Puits de carbone et de biodiversité, la mangrove de Mayotte en danger
"On est venu expliquer comment protéger la mangrove, en arrêtant de jeter des déchets". Sérieuse comme un professeur, Aïnati joue les guides d'un jour au milieu des racines tentaculaires des palétuviers qui s'engouffrent dans le sol vaseux de Mayotte.
"Ici, on peut voir trois palétuviers différents: des rouges, des jaunes et des blancs", complète sur le même ton El Hakim, 12 ans, un de ses quatre camarades de CM2 de l'école de Chirongi, au sud de l'archipel français de l'océan Indien.
En retrait, deux professionnels de l'Union internationale pour la conservation de la nature (UICN) observent la leçon des deux adolescents.
"Nous travaillons avec des scolaires pour les sensibiliser au respect de cet environnement", souligne Grégoire Savourey, chargé de mission biodiversité pour l'UICN. "Ils choisissent un site, et y reviennent régulièrement pour l'étudier et le protéger".
Selon une récente étude de cet organisme, la moitié des écosystèmes de mangrove de la planète risque de s'effondrer sous les effets du changement climatique, de la déforestation ou de la pollution.
A Mayotte, cette végétation particulière qui croît à l'interface de la terre et de la mer est spécialement menacée par la prolifération de déchets et l'agriculture.
Etalée sur près de 750 hectares, la mangrove y constitue un marqueur de la biodiversité.
"Ce sont des nurseries à poisson car l'environnement y est calme. Et on y trouve des espèces remarquables et menacées", précise Grégoire Savourey.
- "Déchetterie" -
La matière organique contenue dans la vase fait aussi de la mangrove un puits de carbone et sa végétation limite fortement l'érosion.
A Mayotte, la pollution est son ennemi numéro 1.
Avec les marées, les déchets viennent casser les jeunes palétuviers et s'entassent sur les troncs ou les abords des rivières. Sur les 200 hectares de mangrove de Chirongui s'agglutinent des pneus, des batteries de voitures, des tissus ou des sacs de riz.
"Les mangroves se transforment parfois en déchetterie, on vient régulièrement pour nettoyer les sites", regrette Manrifa Moustoifa Ali, chargé de mission sensibilisation à l'UICN.
Autre danger: les flux de personnes et de véhicules. "Les pêcheurs ont tendance à élargir les canaux et certains véhicules motorisés n'hésitent pas à traverser", remarque Grégoire Savourey.
"Nous avons même découvert que la partie sèche de la mangrove, qui est peu en contact avec la marée, servait désormais de terrain d’apprentissage à la conduite", s'indigne-t-il.
Les terres situées à l'entrée des mangroves sont par ailleurs très fertiles et régulièrement déboisées pour être cultivées. Autant de pratiques qui mettent l'arrière-mangrove en danger critique d'extinction.

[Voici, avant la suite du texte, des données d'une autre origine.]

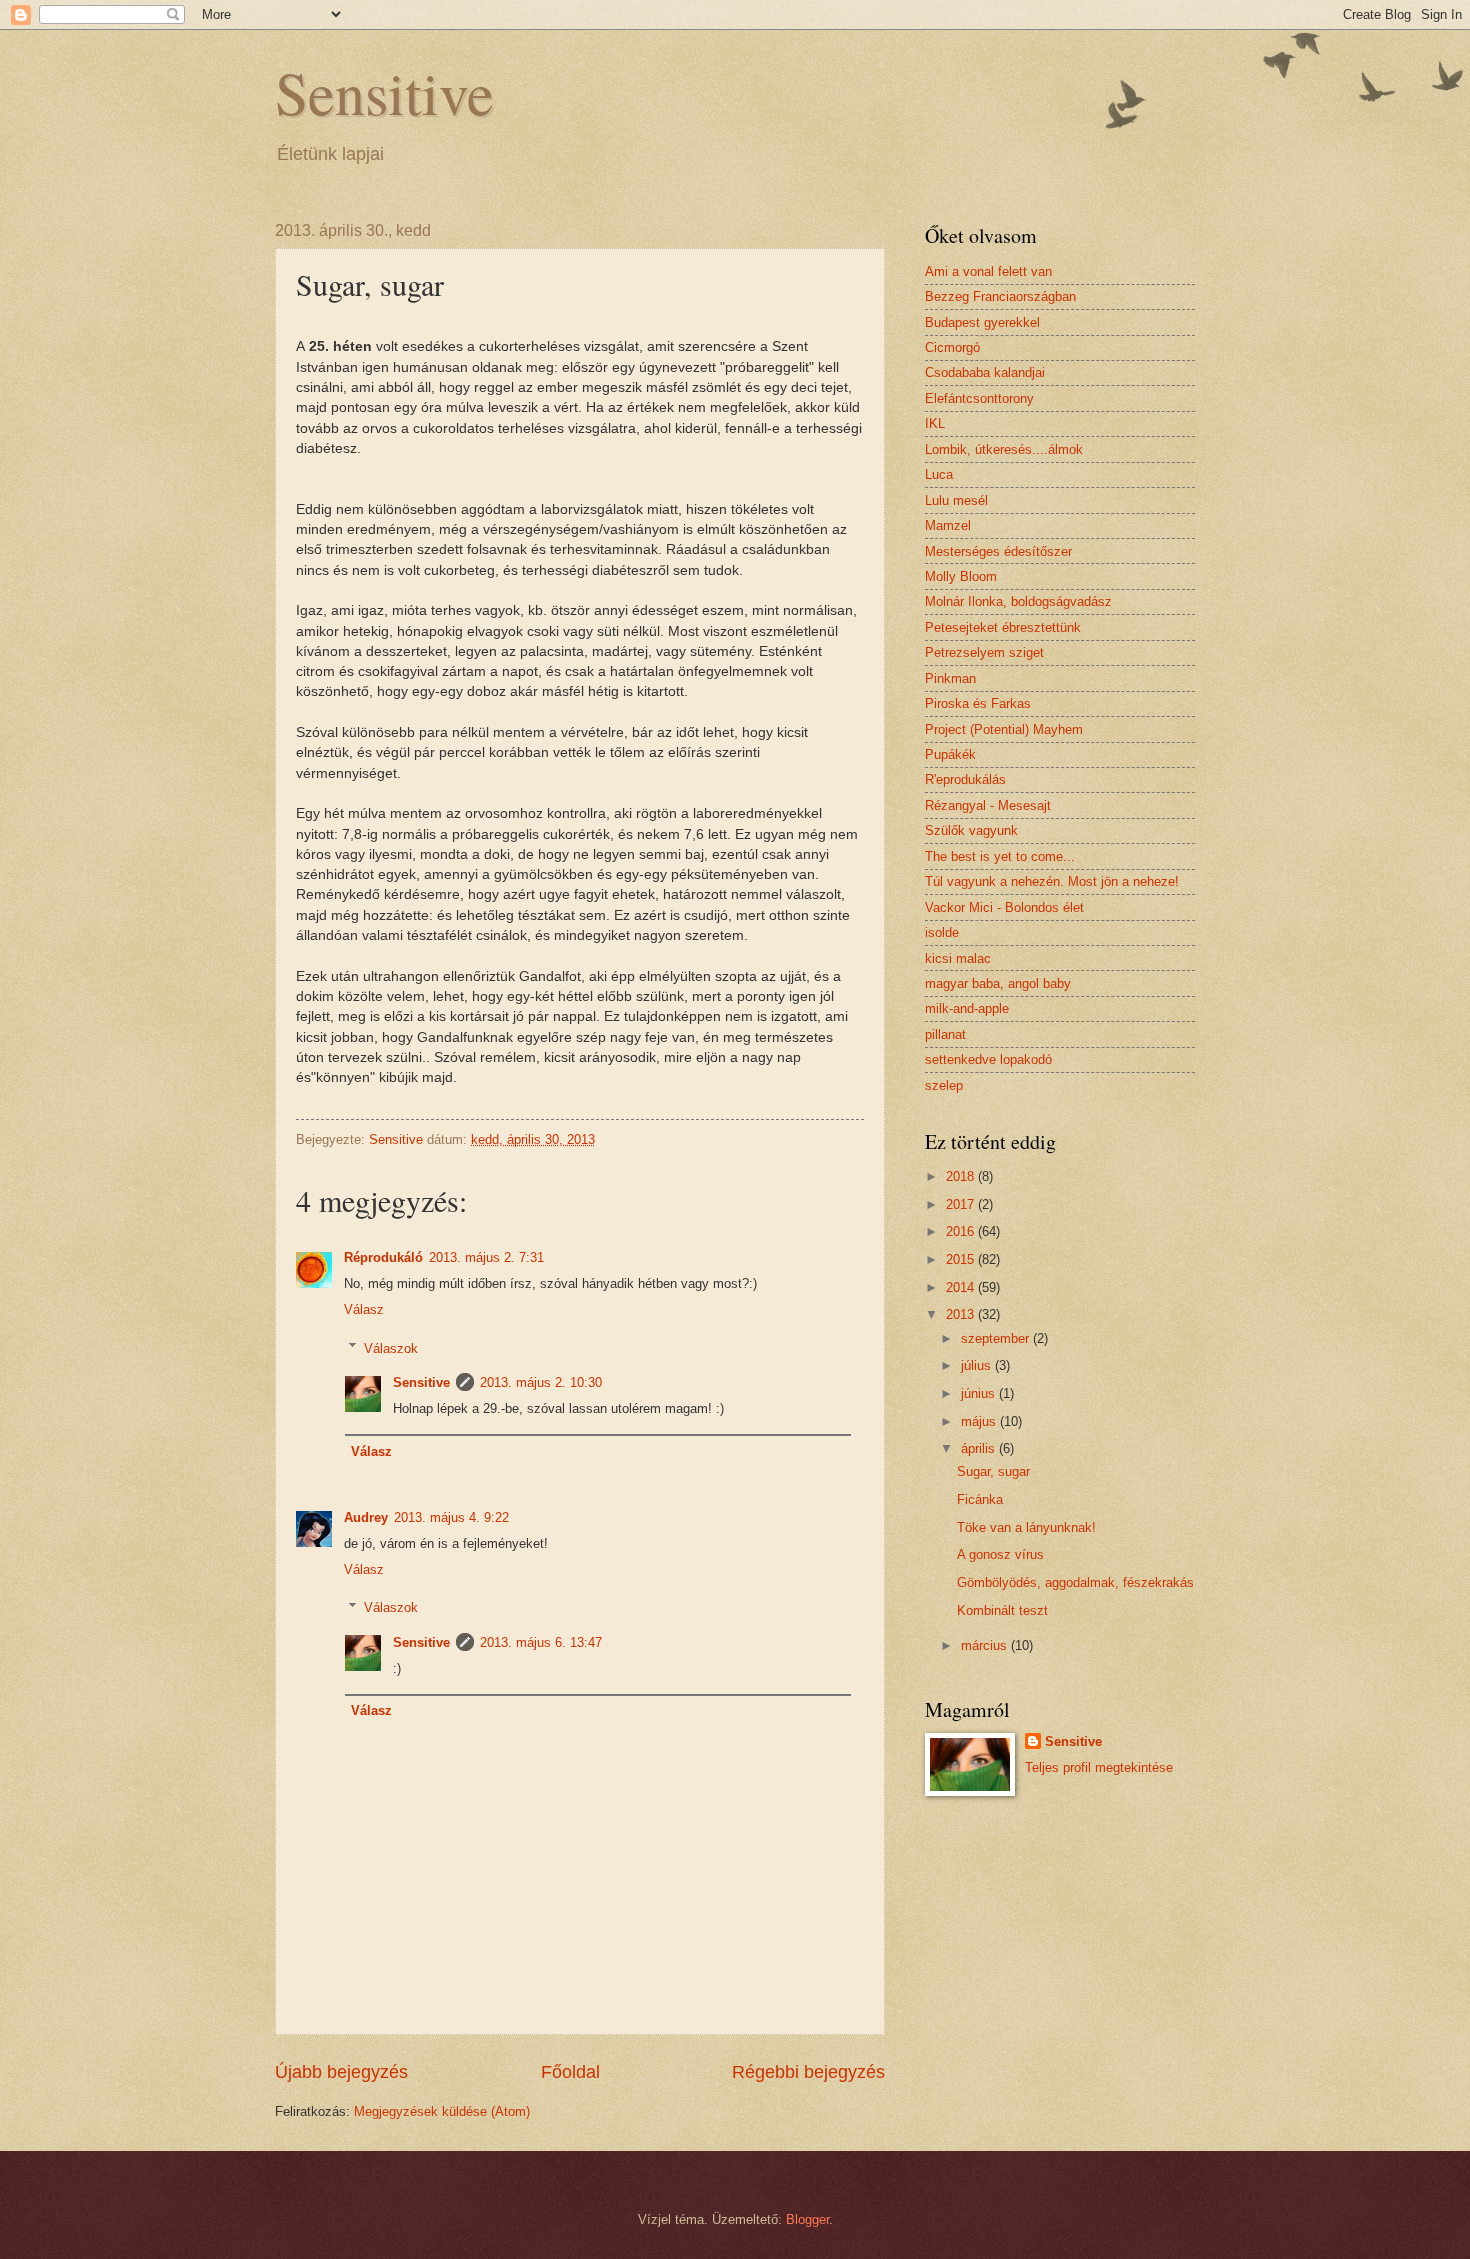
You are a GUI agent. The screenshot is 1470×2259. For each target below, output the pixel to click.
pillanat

"Dans dix, quinze ans, cette zone n'existera plus si on ne fait rien", alerte Manrifa Moustoifa Ali.
- Mauvais esprits -
Les zones plus humides sont pour le moment épargnées. Mais les associations environnementales s'inquiètent déjà des dégâts que pourrait subir celle située près d'Iloni, à l'est de l'archipel, si le projet de construction d'une deuxième usine de dessalement de l'eau de mer voit le jour.
Mayotte souffre régulièrement de pénuries d'eau potable, qui contraignent les autorités à rationner l'alimentation de ses quelque 300.000 habitants.
"Le choix du site impacte une mangrove et un récif frangeant qu'il faudra en partie détruire pour faire passer les canalisations de pompage et de rejet", s'est émue la Fédération mahoraise des associations environnementales dans un courrier au préfet.
"Cette mangrove est, en outre, un des habitats du crabier blanc, espèce protégée en danger critique d'extinction", a-t-elle ajouté.
Pour sensibiliser la population à tous ces enjeux, l'UICN a joué la carte des enfants.
"Si cet environnement est dégradé, c'est notamment parce qu'il n'a pas une bonne image", justifie Grégoire Savourey, en rappelant que dans l'imaginaire collectif mahorais, la mangrove est souvent présentée comme attirant le mauvais esprit.
"Il y a un djin (esprit) dans la mangrove qui nous manipule pour nous noyer ou qu'on mange de mauvaises choses, c'est un diable", assure d'ailleurs El Hakim. "Et un autre djin peut nous paralyser la main", complète sa camarade Aïnati.
La croyance est si vive que pour éviter les malédictions, certains n'hésitent pas à y déposer un coran ou à en accrocher des pages dans les arbres...
"En ciblant les jeunes, on espère que les générations futures auront davantage envie de protéger cet environnement", espère Grégoire Sabourey.